Die Reaktion von Wenders auf die neue Dimension wirkt etwas hilflos. Wie ein Zauberschüler hat er die Pforten zu einer neuen Art des Sehens geöffnet und weiß nur zu gut, daß er Geister rief, die er nur schlecht zu beherrschen weiß. Er erkennt, daß sich der Wahrheitsanspruch, den er als Filmemacher an die Fotografie oder das Filmnegativ stellen kann, im digitalen Fernsehbild nicht mehr erfüllen kann. Wenders flüchtet in die Moral und appelliert an den bewußten Umgang mit der „Droge“ Bild: „Der einzige Schutz vor der Gefahr oder der Krankheit eines selbstgefälligen Bildes ist der Glaube an den Vorrang der Geschichte. Ich habe gelernt, daß jedes Bild nur eine Wahrhaftigkeit im Bezug zu einer Figur innerhalb der Geschichte besitzt.“ Damit befindet sich Wenders wieder am Anfang seiner Überlegungen. Ihn beim Nachdenken über das Sehen zu beobachten heißt, über die eigenen Unsicherheiten im Umgang mit den neuen Bildern zu reflektieren.

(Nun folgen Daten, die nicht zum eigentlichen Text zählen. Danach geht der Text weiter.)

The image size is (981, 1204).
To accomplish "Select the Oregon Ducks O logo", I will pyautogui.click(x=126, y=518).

Wenders' Widersprüchlichkeiten, seine Flucht in die Ethik des Autorenfilmers, der das Erzählen einer Geschichte gegen die Dominanz der Technik stellt, ist niemandem fremd, der sich mit der Veränderung des medial vermittelten Bildes während der letzten Jahre auseinandergesetzt hat.

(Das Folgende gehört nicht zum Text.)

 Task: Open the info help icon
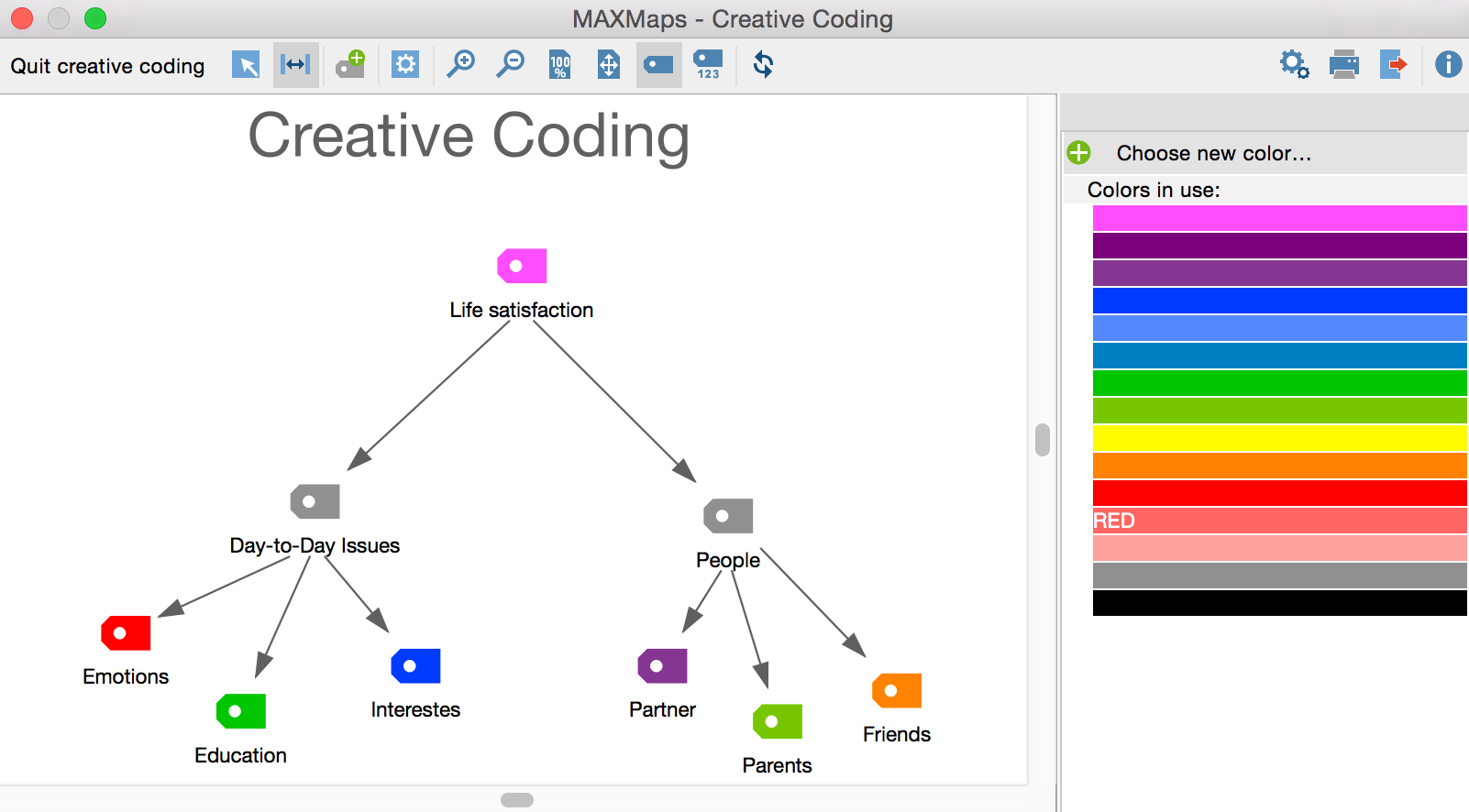click(x=1448, y=65)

Der Leser muß diese Zusammenhänge selbst herstellen, was mitunter zu ermüdenden Wiederholungen führt. Warum der Lektor einige Passagen, die erneut auftauchen, nicht um der besseren Lesbarkeit gestrichen hat, ist unverständlich. Ein Buch, das derart deutlich auf Gesprächssituationen aufbaut, hätte Kürzungen vertragen, zumal manche Wiederholung nicht unbedingt zur Erhellung des Themas beiträgt. Christof Boy

Wim Wenders: „The Act of Seeing. Texte und Gespräche“. 266 Seiten, engl., brosch., Verlag der Autoren, 32DM.